### Instruction
Quote all of the material below, word for word and line by line.

### Materials provided
☆ ☆ ☆ ☆ ☆ ☆ ☆

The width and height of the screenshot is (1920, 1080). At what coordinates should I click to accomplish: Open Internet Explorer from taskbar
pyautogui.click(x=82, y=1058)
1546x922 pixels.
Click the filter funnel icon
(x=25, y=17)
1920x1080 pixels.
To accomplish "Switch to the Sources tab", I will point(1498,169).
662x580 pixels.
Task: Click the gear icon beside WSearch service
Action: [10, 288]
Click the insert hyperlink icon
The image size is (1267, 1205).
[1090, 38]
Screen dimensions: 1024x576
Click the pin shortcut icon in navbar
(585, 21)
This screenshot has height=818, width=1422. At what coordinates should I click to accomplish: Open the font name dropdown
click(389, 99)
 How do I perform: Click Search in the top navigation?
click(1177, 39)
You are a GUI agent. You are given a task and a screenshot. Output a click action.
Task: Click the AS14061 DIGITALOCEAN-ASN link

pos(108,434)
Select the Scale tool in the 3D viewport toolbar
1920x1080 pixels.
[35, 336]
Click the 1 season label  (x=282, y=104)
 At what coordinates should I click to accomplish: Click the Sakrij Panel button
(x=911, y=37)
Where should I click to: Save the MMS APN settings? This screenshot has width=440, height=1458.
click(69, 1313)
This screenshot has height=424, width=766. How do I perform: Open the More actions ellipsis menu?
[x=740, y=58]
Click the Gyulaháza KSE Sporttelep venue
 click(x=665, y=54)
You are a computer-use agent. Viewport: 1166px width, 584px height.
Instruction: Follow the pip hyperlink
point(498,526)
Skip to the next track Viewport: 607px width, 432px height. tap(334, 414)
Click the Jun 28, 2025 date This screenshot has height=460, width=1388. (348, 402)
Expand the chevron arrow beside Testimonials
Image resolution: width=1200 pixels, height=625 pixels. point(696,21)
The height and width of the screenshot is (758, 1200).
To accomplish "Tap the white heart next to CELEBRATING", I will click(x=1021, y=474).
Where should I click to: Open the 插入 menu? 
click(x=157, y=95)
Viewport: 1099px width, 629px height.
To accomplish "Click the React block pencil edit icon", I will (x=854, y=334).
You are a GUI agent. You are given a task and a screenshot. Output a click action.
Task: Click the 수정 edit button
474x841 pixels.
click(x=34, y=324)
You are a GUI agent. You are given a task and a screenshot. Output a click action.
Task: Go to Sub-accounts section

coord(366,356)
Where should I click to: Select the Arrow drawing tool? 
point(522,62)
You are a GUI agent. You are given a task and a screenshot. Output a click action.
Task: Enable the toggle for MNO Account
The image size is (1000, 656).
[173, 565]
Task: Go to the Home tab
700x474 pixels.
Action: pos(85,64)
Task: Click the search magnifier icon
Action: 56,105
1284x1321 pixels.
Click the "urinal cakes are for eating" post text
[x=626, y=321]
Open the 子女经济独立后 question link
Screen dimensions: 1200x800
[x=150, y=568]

☆ ☆ ☆ ☆ ☆ ☆ ☆

### Output for this task
The width and height of the screenshot is (1920, 1080). At what coordinates should I click to accomplish: Open Internet Explorer from taskbar
pyautogui.click(x=82, y=1058)
1546x922 pixels.
Click the filter funnel icon
(x=25, y=17)
1920x1080 pixels.
To accomplish "Switch to the Sources tab", I will point(1498,169).
662x580 pixels.
Task: Click the gear icon beside WSearch service
Action: [10, 288]
Click the insert hyperlink icon
The image size is (1267, 1205).
[1090, 38]
Screen dimensions: 1024x576
Click the pin shortcut icon in navbar
(585, 21)
This screenshot has height=818, width=1422. At what coordinates should I click to accomplish: Open the font name dropdown
click(389, 99)
 How do I perform: Click Search in the top navigation?
click(1177, 39)
You are a GUI agent. You are given a task and a screenshot. Output a click action.
Task: Click the AS14061 DIGITALOCEAN-ASN link

pos(108,434)
Select the Scale tool in the 3D viewport toolbar
1920x1080 pixels.
[35, 336]
Click the 1 season label  (x=282, y=104)
 At what coordinates should I click to accomplish: Click the Sakrij Panel button
(x=911, y=37)
Where should I click to: Save the MMS APN settings? This screenshot has width=440, height=1458.
click(69, 1313)
This screenshot has height=424, width=766. How do I perform: Open the More actions ellipsis menu?
[x=740, y=58]
Click the Gyulaháza KSE Sporttelep venue
 click(x=665, y=54)
You are a computer-use agent. Viewport: 1166px width, 584px height.
Instruction: Follow the pip hyperlink
point(498,526)
Skip to the next track Viewport: 607px width, 432px height. tap(334, 414)
Click the Jun 28, 2025 date This screenshot has height=460, width=1388. (348, 402)
Expand the chevron arrow beside Testimonials
Image resolution: width=1200 pixels, height=625 pixels. point(696,21)
The height and width of the screenshot is (758, 1200).
To accomplish "Tap the white heart next to CELEBRATING", I will click(x=1021, y=474).
Where should I click to: Open the 插入 menu? 
click(x=157, y=95)
Viewport: 1099px width, 629px height.
To accomplish "Click the React block pencil edit icon", I will (x=854, y=334).
You are a GUI agent. You are given a task and a screenshot. Output a click action.
Task: Click the 수정 edit button
474x841 pixels.
click(x=34, y=324)
You are a GUI agent. You are given a task and a screenshot. Output a click action.
Task: Go to Sub-accounts section

coord(366,356)
Where should I click to: Select the Arrow drawing tool? 
point(522,62)
You are a GUI agent. You are given a task and a screenshot. Output a click action.
Task: Enable the toggle for MNO Account
The image size is (1000, 656).
[173, 565]
Task: Go to the Home tab
700x474 pixels.
Action: pos(85,64)
Task: Click the search magnifier icon
Action: 56,105
1284x1321 pixels.
Click the "urinal cakes are for eating" post text
[x=626, y=321]
Open the 子女经济独立后 question link
Screen dimensions: 1200x800
[x=150, y=568]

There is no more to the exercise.